Non-Kerberos NFS mounts experience delays or permissions problems if Kerberos is configured for other reasons
This document (000020779) is provided subject to the disclaimer at the end of this document.
Environment
SUSE Linux Enterprise Server 15
Situation
1. A Linux NFS client is attempting to mount a v4 share. The mount attempt may take 1 - 4 minutes to complete, or it might hang. If the attempt is part of boot, it may delay the boot significantly, during which the slow mount attempt may abort rather than complete.
There may be many reasons for mount delays or hangs, but in this particular situation the NFS client machine has Kerberos configured for certain services, but not specifically for NFS use.
2. A Linux NFS client has mounted an NFS share successfully, but afterwards "permission denied" errors come up even when filesystem permissions should be adequate. For example, a "ls" command might show some permission denied errors, but still show a partial directory list. It might show some lines of output with a lot of questions marks (????) present. This behavior could signify a lot of different problems, but one potential cause is confusion about whether kerberos should be used.
Resolution
Kerberos usage (in one form or another) is becoming more frequently found on modern systems. As a side effect, it is becoming more common for the NFS client layer to test using kerberos or believe it should be used even when it is not the administrator's intention. If the NFS client decides to use kerberos, but full support for NFS hosts or NFS users is not really present in the kerberos databases, malfunctions can occur.
1. The first thing to try would be to explicitly set "sec=sys" as one of the NFS mount options. This might avoid the confusion about whether kerberos should be used. This can be placed in /etc/fstab or in autofs maps that might be in use. Or in a command line mount, it would be specified as one of the -o options.

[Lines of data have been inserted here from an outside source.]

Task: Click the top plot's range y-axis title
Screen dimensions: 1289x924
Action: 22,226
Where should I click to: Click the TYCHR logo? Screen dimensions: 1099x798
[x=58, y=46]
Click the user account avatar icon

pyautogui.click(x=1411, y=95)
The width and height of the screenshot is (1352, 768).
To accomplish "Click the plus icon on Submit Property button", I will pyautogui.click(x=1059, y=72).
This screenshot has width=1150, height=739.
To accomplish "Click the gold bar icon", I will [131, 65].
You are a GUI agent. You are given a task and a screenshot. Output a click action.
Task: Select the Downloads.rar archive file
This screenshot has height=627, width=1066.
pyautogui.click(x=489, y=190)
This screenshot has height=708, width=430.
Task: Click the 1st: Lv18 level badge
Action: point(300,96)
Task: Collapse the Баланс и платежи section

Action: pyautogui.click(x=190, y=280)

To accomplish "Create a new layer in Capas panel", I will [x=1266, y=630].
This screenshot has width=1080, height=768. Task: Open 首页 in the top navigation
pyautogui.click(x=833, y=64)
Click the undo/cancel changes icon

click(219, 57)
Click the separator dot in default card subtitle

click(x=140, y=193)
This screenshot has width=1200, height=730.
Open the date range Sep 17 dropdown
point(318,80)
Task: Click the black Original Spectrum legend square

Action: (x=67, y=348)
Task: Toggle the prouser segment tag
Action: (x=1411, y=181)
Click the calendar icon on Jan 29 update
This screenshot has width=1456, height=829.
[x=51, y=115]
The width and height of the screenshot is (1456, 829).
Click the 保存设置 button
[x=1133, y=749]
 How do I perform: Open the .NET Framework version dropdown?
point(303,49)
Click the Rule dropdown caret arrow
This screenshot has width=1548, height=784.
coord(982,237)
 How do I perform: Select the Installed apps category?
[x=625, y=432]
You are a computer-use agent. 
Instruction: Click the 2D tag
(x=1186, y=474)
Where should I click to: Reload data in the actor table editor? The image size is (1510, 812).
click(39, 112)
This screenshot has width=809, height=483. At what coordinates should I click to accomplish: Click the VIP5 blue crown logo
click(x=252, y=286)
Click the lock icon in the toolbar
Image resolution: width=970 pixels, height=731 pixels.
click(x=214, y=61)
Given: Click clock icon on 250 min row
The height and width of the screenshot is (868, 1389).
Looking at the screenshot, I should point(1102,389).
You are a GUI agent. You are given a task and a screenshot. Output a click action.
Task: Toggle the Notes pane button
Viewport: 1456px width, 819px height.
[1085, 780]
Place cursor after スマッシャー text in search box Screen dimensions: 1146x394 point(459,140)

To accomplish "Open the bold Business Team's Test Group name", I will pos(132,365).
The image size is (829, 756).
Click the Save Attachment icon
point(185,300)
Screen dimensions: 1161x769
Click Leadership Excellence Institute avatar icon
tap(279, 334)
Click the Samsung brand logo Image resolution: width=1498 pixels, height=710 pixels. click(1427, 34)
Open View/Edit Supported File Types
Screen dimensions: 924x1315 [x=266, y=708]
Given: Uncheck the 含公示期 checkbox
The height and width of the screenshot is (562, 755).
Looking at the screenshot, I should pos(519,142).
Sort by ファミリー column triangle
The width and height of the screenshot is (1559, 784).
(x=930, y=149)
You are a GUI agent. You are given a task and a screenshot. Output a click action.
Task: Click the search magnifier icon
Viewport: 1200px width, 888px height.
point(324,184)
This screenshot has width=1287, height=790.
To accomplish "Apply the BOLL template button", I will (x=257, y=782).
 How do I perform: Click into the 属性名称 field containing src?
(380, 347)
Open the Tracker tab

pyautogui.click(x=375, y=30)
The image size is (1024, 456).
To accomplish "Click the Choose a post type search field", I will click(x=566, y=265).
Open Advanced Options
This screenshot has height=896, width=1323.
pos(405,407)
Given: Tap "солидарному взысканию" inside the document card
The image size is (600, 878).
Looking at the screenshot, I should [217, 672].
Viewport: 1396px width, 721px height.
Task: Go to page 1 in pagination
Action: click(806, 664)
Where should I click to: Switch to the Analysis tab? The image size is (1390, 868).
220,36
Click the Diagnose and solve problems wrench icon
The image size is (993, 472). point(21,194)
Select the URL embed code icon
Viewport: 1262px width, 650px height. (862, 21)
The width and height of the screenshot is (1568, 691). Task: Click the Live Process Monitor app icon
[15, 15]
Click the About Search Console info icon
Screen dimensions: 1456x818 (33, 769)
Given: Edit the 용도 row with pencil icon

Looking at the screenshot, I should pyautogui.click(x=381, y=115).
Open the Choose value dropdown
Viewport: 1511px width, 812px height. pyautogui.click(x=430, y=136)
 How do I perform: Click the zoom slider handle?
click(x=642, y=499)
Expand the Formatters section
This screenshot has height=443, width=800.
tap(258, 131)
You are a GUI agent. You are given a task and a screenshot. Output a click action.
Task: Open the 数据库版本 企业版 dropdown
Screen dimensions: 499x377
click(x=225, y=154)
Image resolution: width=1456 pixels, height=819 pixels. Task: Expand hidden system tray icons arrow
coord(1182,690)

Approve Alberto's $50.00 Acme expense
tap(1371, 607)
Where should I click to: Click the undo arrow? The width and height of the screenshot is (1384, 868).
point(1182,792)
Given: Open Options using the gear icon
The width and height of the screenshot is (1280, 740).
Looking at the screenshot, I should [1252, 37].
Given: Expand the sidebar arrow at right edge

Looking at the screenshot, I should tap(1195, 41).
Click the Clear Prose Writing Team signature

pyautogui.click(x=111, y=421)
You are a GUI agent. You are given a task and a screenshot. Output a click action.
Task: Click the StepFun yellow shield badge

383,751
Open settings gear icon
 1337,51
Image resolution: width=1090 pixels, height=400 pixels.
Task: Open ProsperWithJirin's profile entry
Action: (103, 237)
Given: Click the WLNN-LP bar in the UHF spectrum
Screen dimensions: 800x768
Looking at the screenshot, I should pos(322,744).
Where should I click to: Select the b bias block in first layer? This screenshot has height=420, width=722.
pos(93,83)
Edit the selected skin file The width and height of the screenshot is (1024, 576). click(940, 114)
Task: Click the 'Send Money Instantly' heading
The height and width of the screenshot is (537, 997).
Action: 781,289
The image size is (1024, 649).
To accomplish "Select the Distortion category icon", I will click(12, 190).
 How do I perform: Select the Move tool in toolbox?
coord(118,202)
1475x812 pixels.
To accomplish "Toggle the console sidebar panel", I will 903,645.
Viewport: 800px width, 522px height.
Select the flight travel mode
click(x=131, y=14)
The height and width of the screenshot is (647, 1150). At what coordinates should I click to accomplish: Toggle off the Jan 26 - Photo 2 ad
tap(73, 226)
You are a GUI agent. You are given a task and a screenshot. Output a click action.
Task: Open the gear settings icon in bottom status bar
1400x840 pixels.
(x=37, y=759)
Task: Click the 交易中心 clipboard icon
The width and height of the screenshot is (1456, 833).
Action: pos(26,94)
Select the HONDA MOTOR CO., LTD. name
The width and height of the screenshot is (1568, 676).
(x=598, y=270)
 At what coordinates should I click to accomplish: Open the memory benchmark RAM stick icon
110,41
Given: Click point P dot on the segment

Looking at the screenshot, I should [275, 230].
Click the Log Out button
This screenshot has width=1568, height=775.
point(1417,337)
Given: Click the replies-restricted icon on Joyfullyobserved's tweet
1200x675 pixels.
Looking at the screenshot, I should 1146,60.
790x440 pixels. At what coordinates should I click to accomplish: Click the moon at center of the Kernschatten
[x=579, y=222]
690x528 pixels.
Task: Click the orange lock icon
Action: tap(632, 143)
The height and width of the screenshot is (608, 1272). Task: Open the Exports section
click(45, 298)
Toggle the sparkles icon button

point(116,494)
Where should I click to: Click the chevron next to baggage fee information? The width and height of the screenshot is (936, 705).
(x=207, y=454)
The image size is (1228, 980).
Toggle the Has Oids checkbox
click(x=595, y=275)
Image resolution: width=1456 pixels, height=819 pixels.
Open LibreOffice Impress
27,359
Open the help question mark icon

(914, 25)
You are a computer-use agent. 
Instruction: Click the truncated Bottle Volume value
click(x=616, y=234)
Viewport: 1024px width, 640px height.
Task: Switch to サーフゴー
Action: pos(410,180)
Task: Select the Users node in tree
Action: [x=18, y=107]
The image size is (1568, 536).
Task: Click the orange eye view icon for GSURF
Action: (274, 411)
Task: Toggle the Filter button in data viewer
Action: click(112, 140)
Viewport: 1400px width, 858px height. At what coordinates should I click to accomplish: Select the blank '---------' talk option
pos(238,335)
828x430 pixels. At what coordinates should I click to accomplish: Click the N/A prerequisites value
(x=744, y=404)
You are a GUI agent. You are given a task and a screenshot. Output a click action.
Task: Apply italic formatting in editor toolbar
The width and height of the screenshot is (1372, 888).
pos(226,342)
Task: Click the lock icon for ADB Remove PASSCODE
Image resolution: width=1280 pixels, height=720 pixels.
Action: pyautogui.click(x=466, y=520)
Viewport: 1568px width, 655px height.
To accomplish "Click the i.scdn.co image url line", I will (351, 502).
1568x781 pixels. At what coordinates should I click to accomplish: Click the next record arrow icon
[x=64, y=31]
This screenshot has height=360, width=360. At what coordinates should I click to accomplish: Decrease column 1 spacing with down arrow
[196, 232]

2. Very often, however, a change bigger than #1 above is needed. We can forcibly block NFS's ability to query Kerberos. This can be done with the commands:
systemctl mask rpc-gssd.service systemctl mask rpc-svcgssd.service
With these masked, subsequent reboots will not start those services, and the NFS components will not be able to try to use Kerberos.
In many cases, a reboot must be done at this point, to get the full effect of this change. However, to attempt this without a reboot, then besides masking the services above, you can also stop them with:
systemctl stop rpc-gssd systemctl stop rpc-svcgssdAfter they are both masked and stopped, try the mount again. If it still fails, a reboot is most likely necessary.
FYI, these services provide kerberos access for RPC-based services that know how to use them. Typically, NFS is the only RPC service which does so.
3. It can also help to track down and correct any kerberos problems. For example, in one case it was found that none of the KDCs known to the Linux NFS client machine were reachable over the network. This caused timeout delays while KDC connections were retried several times. For more details, see the "Cause" section.
Cause
Specifics:
In cases where Kerberos has not been set up for any reason, there will be no keytab file (/etc/krb5.keytab). The absence of that file will correctly cause rpc-gssd and rpc-svcgssd services to abort (fail to start). When Kerberos is not set up, this is the desired result. This prevents NFS from making attempts to use Kerberos.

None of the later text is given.